=== Problem description ===
Output the records as a Markdown table with the columns "Row" and "Line." Start at the line that has "Image resolution: width=530" and continue through the end of the records, skipping blank lines and omitting the pictures.

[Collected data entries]
■ ■ ■ ■ ■
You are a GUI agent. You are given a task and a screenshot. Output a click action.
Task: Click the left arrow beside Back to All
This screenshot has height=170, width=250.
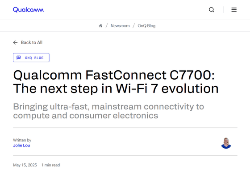[15, 42]
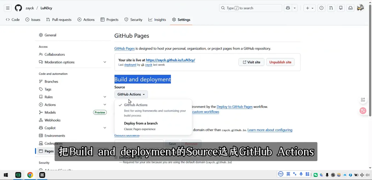The image size is (372, 180).
Task: Click the Unpublish site button
Action: [x=280, y=62]
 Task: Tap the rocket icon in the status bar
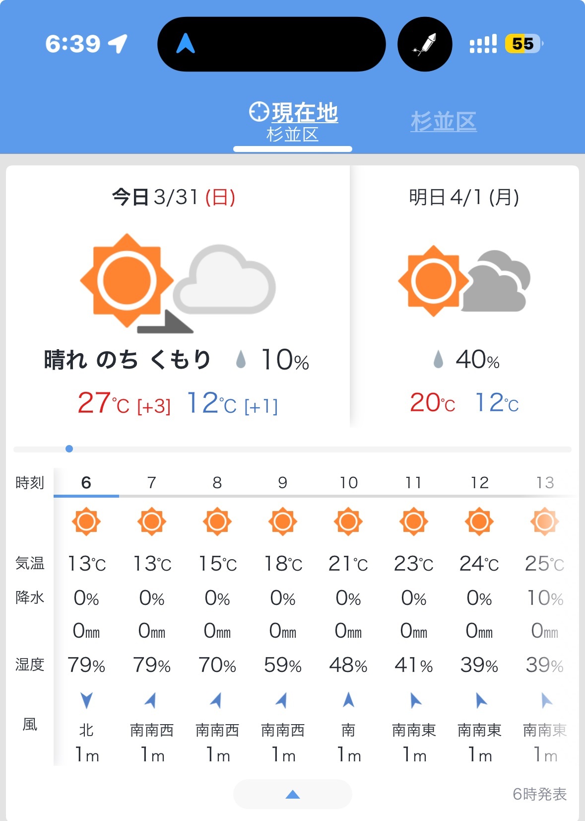pyautogui.click(x=425, y=44)
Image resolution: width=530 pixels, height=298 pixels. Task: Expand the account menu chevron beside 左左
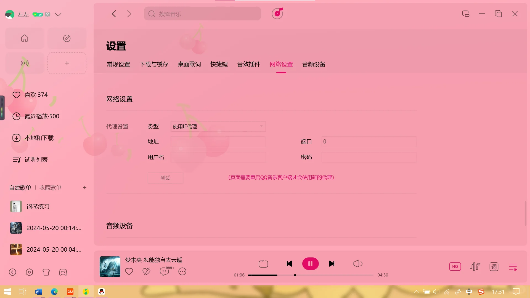pos(58,15)
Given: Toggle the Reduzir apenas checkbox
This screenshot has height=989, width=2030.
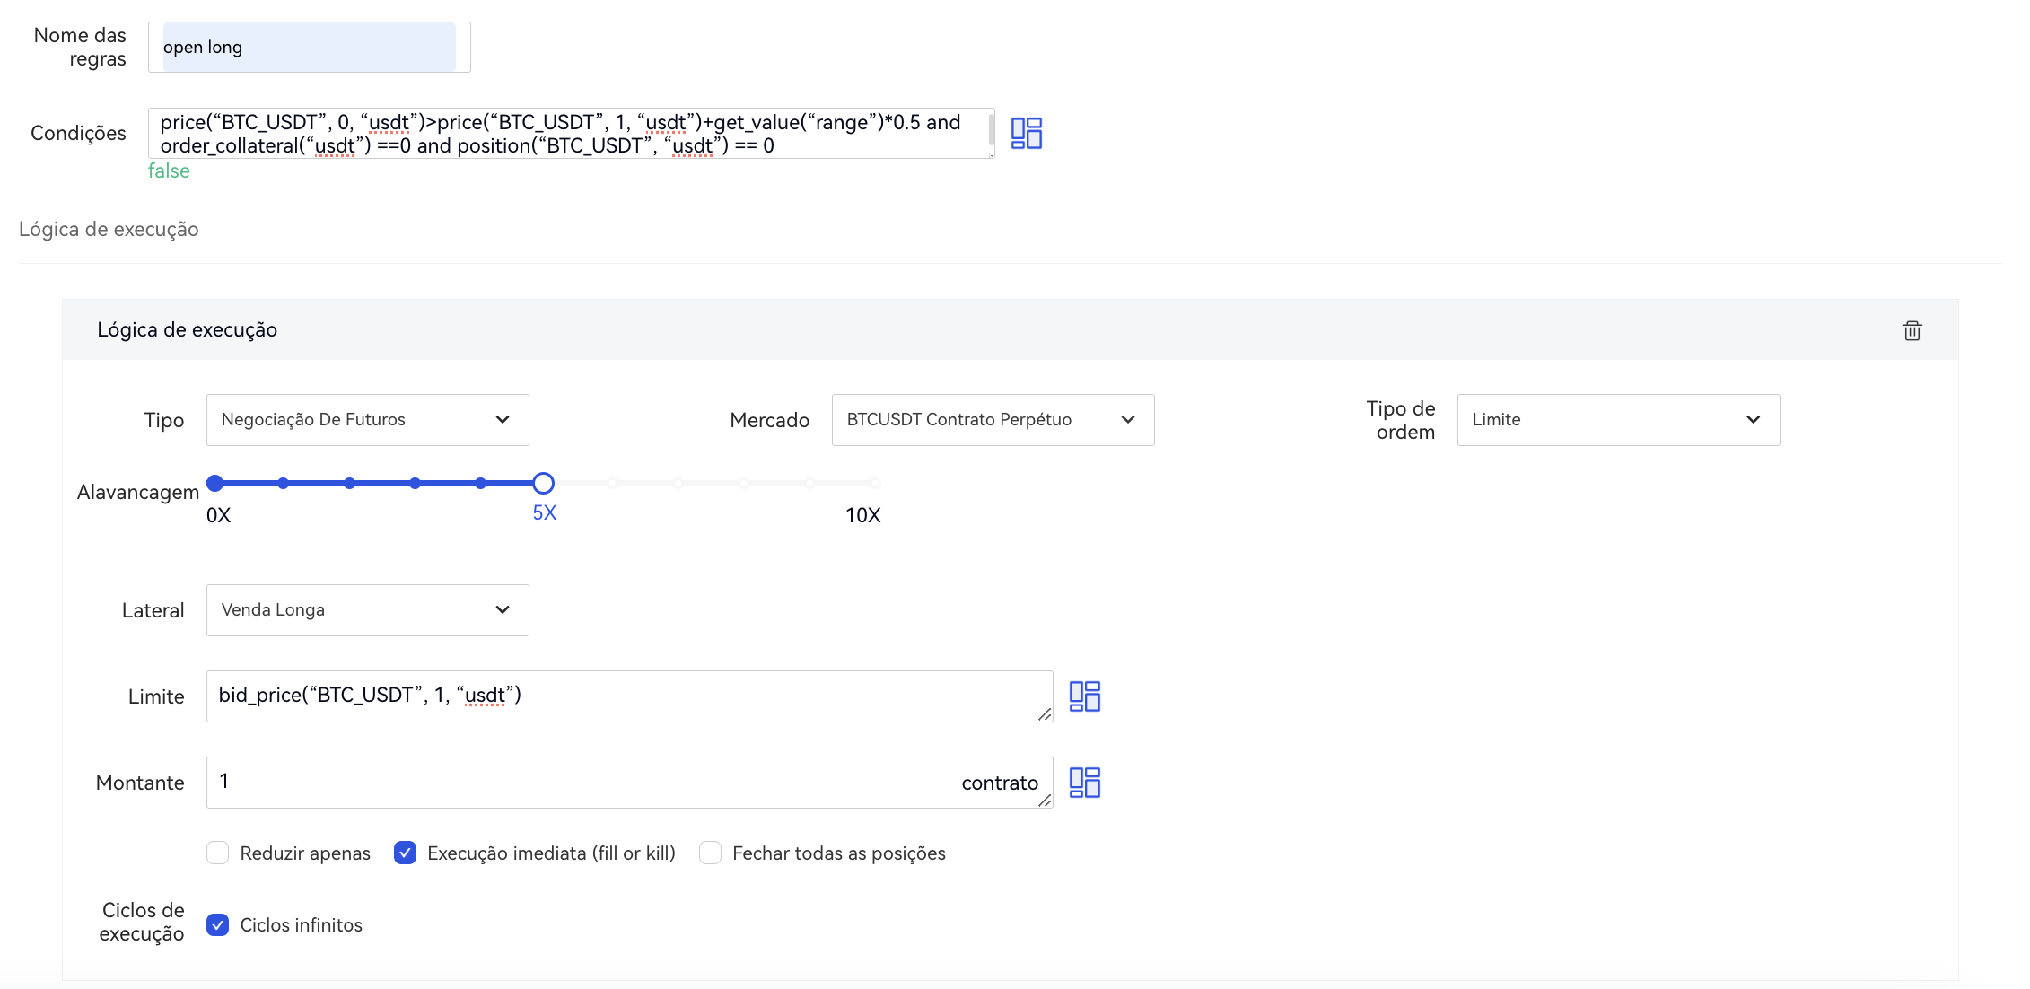Looking at the screenshot, I should coord(218,853).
■ ■ ■ ■ ■
=== Solution to this exercise ===
| Row | Line |
|---|---|
| 1 | Image resolution: width=530 pixels, height=298 pixels. Task: Expand the account menu chevron beside 左左 |
| 2 | pos(58,15) |
| 3 | Given: Toggle the Reduzir apenas checkbox |
| 4 | This screenshot has height=989, width=2030. |
| 5 | Looking at the screenshot, I should coord(218,853). |